O que queria demonstrar Zenão é que o movimento, pensado segundo o princípio de identidade — o ser é, e, o não-ser não é — resulta ininteligível. E como é ininteligível, é preciso declarar que o movimento não pertence ao ser verdadeiro, como dizem os gregos, ao ontos on, ao que é verdadeiro.
A Platão convenceu o argumento de Zenão; tanto, que, como veremos mais adiante, na solução que dá ao problema da metafísica, Platão elimina o movimento do mundo inteligível e o deixa reduzido, como os eleáticos, ao mundo sensível, ao mundo da aparência.

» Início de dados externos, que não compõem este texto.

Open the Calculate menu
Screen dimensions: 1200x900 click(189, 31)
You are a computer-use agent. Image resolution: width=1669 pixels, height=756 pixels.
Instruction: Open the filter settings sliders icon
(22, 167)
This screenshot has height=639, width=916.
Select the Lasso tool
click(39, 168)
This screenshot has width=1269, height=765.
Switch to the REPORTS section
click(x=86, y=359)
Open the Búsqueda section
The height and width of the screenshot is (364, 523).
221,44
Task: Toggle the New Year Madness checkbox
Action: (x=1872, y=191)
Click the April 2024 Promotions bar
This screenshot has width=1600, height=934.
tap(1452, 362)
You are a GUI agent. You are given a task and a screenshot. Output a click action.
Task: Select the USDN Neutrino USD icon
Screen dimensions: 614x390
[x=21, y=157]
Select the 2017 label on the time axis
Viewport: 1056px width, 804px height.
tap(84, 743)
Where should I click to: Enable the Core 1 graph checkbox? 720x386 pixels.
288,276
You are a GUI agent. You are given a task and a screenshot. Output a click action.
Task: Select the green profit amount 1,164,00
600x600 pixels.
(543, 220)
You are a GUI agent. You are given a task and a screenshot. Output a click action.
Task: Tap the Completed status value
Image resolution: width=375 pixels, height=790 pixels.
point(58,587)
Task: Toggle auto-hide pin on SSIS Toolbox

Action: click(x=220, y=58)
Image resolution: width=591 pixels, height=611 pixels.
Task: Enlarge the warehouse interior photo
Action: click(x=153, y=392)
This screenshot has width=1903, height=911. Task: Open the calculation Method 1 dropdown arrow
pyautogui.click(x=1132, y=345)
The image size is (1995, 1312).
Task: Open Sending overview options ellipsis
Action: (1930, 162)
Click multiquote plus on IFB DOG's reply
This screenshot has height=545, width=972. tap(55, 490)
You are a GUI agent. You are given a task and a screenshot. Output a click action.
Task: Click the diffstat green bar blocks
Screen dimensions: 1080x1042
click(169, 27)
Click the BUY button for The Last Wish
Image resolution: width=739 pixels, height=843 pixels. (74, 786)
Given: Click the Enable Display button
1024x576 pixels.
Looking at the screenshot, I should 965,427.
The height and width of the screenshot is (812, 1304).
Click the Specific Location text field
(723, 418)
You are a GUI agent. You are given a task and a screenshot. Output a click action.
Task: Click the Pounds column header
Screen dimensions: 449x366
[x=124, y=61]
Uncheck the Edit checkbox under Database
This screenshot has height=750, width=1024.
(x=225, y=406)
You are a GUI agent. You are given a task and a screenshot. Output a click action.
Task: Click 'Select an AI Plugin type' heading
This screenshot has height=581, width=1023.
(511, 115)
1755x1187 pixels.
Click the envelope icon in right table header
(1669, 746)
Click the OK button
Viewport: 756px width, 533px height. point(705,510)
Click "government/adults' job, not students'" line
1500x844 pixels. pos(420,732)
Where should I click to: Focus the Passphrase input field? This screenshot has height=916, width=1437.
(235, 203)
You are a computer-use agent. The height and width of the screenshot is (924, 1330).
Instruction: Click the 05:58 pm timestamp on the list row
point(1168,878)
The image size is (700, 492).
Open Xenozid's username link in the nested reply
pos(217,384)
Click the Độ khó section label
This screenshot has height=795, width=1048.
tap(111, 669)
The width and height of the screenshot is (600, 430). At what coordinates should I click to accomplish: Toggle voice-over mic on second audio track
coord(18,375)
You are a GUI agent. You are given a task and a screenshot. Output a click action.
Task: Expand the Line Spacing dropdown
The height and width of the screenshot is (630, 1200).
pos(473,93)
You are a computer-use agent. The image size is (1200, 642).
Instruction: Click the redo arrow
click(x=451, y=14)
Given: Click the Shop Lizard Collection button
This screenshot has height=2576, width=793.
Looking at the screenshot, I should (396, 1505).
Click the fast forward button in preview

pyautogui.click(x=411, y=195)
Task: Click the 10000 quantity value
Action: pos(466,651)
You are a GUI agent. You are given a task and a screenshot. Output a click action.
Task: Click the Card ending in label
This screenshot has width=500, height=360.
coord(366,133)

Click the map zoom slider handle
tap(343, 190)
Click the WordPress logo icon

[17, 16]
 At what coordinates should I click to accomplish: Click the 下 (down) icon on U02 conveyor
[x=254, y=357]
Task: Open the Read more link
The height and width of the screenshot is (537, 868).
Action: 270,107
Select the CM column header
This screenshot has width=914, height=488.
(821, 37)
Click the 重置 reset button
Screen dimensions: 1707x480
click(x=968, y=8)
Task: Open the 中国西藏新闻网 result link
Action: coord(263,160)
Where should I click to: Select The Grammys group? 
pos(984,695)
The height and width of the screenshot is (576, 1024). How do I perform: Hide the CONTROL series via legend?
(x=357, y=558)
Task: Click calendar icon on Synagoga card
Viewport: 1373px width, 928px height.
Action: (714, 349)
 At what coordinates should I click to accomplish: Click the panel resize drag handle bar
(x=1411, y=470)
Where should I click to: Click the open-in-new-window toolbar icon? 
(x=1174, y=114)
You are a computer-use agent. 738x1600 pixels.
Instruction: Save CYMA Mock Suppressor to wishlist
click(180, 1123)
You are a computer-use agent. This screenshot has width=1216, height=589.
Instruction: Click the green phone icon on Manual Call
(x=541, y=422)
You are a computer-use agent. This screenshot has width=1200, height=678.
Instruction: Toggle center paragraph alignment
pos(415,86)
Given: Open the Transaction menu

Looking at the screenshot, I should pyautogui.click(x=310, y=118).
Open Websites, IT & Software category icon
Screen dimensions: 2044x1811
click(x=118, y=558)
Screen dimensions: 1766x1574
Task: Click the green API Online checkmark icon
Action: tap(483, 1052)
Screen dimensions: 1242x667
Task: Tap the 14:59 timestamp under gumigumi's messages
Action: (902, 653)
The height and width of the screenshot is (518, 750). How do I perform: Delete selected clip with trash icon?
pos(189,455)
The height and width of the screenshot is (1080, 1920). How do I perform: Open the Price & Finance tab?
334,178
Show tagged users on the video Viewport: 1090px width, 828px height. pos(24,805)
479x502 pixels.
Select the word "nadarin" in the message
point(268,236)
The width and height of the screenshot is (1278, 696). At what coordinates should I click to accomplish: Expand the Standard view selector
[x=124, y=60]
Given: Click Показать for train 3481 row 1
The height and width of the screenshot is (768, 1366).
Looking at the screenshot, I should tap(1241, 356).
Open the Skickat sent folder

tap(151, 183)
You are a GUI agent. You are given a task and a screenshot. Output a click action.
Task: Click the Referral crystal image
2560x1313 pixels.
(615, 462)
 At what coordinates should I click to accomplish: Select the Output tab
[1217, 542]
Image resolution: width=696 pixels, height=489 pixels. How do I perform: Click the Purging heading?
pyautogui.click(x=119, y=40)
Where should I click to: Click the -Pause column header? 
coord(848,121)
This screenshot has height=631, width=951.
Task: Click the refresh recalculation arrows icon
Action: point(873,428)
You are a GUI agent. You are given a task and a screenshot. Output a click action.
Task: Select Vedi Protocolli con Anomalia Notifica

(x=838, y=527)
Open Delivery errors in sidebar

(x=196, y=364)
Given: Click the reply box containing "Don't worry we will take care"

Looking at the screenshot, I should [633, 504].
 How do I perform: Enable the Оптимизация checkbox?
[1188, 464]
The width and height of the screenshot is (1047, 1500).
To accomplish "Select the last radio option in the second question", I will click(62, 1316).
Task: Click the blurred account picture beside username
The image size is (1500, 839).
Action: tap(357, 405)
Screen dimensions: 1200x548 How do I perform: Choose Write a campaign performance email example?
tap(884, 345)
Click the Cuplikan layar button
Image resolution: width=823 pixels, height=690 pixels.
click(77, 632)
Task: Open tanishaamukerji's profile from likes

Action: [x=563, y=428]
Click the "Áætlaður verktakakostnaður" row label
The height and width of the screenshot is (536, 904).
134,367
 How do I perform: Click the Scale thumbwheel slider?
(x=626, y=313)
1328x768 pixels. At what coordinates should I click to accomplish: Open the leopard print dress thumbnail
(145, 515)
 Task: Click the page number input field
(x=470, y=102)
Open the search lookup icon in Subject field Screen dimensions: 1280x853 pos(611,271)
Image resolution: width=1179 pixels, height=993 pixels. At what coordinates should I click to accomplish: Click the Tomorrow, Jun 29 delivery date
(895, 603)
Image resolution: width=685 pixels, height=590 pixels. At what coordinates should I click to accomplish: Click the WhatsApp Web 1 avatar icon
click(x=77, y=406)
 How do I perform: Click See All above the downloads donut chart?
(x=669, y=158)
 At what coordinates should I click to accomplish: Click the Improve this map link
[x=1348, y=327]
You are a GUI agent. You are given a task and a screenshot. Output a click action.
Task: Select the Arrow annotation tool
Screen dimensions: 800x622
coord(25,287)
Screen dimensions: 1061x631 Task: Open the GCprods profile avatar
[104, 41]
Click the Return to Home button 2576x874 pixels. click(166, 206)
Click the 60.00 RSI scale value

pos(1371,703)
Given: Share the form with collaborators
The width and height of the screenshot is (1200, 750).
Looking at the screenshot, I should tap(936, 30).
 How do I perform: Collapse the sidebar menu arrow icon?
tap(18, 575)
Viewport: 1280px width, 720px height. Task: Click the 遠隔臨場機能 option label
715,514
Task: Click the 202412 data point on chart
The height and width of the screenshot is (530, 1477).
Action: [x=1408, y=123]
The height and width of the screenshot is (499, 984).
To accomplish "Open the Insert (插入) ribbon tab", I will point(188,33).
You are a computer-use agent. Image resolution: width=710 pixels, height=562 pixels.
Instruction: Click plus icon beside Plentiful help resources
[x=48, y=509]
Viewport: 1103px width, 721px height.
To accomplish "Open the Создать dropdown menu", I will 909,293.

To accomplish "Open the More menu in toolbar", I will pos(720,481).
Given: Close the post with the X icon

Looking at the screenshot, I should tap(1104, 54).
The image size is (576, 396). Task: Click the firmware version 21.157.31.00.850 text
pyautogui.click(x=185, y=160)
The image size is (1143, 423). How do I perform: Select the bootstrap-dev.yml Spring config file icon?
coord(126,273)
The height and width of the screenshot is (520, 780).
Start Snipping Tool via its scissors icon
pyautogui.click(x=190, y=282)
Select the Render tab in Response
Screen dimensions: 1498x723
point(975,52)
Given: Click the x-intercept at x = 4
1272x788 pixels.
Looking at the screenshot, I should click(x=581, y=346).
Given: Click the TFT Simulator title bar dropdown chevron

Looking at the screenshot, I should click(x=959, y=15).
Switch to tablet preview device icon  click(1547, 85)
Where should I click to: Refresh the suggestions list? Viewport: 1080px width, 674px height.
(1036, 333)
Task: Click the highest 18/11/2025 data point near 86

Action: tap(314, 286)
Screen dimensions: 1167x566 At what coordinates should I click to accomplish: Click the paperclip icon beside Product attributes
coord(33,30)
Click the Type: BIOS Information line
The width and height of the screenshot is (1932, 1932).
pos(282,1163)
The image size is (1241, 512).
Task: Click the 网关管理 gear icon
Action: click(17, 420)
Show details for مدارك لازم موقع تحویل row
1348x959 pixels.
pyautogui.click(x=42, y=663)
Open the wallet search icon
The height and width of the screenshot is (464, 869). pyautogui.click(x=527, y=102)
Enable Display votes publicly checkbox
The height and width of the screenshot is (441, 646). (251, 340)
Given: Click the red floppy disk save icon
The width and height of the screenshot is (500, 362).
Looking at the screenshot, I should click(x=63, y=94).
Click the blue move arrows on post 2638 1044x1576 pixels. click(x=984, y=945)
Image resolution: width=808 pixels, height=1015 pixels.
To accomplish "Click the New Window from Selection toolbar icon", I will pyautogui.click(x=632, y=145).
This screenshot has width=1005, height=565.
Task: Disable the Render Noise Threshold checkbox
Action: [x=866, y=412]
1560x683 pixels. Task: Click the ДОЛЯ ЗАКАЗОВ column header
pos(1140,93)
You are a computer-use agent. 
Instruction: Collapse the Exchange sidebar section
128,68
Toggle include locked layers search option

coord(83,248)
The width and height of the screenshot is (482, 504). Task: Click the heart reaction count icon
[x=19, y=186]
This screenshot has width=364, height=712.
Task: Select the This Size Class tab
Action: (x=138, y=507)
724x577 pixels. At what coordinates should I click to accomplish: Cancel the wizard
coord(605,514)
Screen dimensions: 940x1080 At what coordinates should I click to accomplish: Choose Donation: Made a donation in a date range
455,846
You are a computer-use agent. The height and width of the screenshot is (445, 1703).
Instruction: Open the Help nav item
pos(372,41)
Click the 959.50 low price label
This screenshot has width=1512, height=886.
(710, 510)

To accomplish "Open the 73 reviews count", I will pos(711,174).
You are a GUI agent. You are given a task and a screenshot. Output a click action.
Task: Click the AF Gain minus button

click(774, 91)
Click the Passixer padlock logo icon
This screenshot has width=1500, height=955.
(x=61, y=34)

Nas histórias da filosofia mais amplas podem ser encontrados outros dois famosos argumentos do estilo desse de Aquiles e a tartaruga. São o argumento da flecha e o argumento dos carros que correm no estádio. O primeiro argumento consiste em que uma flecha voando pelo ar não está em movimento mas em repouso. Compreende-se facilmente como se pode demonstrar isto: simplesmente partindo da tese de Zenão. O outro argumento consiste em que dois carros, que se perseguem no estádio, não se alcançam nunca. É exatamente o argumento de Aquiles e a tartaruga, referido a outros objetos, de modo que não vale a pena insistir sobre isto. [Morente]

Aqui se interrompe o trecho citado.